##### Excerpt to read

Power Rankings: Commercial Bank Qatar Masters

By Will GrayJanuary 22, 2013, 4:49 pm

For the second week in a row, we have two events on the fantasy golf slate. Our power rankings for the Farmers Insurance Open can be seen here, while the European Tour also claims part of the spotlight with the Commercial Bank Qatar Masters. Following a star-studded event in Abu Dhabi, many of the game's elite remain in the Middle East to test their game against another strong field.

Be sure to join the Golf Channel Fantasy Challenge to test yourself against our panel of experts, including former champion Win McMurry.

Paul Lawrie returns to defend the title he won last year when the event was shortened to 54 holes. Here are 10 names to keep an eye on this week in Doha:

1. Louis Oosthuizen: Already with a win under his belt in 2013, Oosthuizen will look to go back-to-back this week. He has three top-25 finishes in his last four appearances in Qatar, including a runner-up showing in 2009.

2. Sergio Garcia: Hardly known for his consistency, Garcia has been just that in Doha: four top-10 finishes in his last five Qatar starts, marked by a T-5 result a year ago.

##########
##### Given data

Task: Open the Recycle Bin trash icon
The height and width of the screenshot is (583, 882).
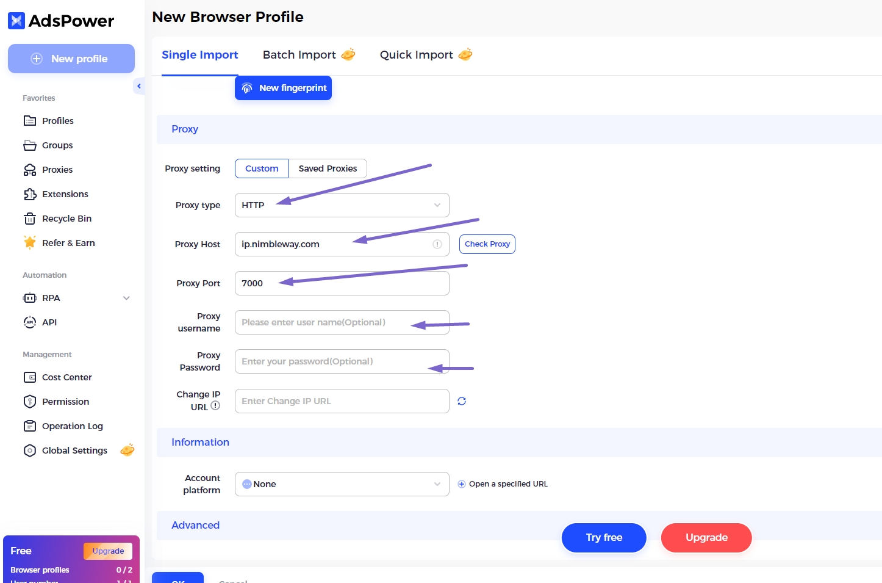Action: pos(29,219)
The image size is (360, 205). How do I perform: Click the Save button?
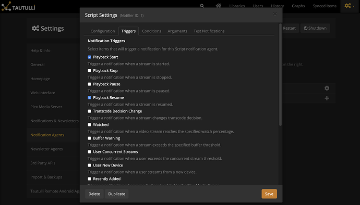point(269,194)
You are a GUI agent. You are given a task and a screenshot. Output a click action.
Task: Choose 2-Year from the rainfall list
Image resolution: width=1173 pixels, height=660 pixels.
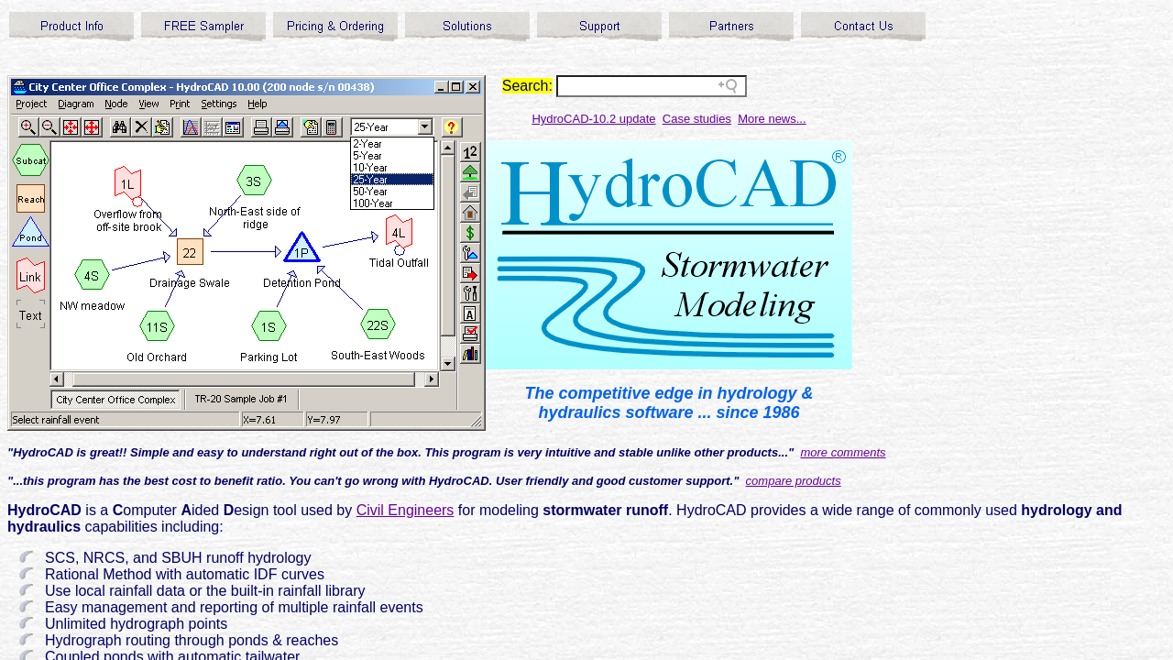(x=368, y=144)
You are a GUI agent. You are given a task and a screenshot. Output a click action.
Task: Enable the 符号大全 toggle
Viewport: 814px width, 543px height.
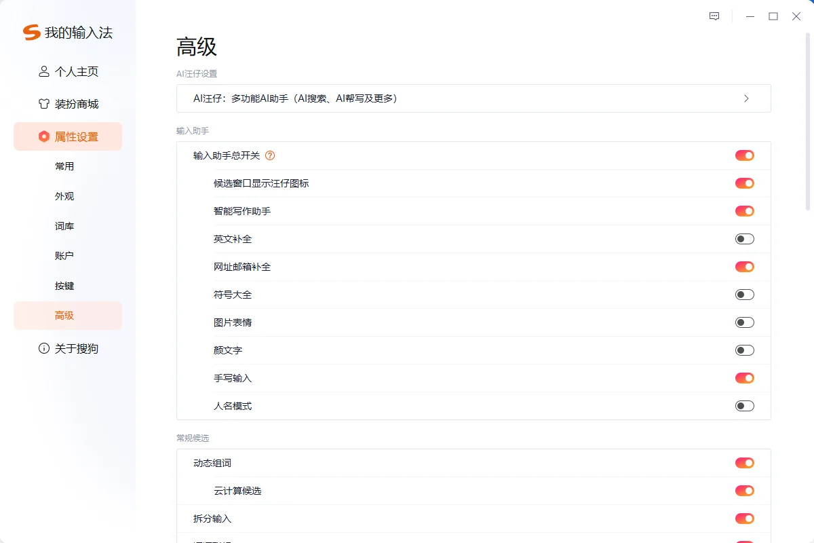pyautogui.click(x=744, y=295)
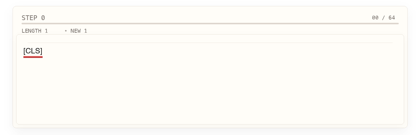
Task: Click the value 1 next to LENGTH
Action: coord(46,31)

##########

Shorten the paragraph of the golf power rankings above that begins "For the second week in a row," and keep its main facts.

## [Final answer]
For the second straight week, the fantasy golf slate has two events. One is the Farmers Insurance Open, which has its own power rankings. The other is the European Tour's Commercial Bank Qatar Masters. After a star-studded event in Abu Dhabi, many of the game's elite players are staying in the Middle East to face another strong field.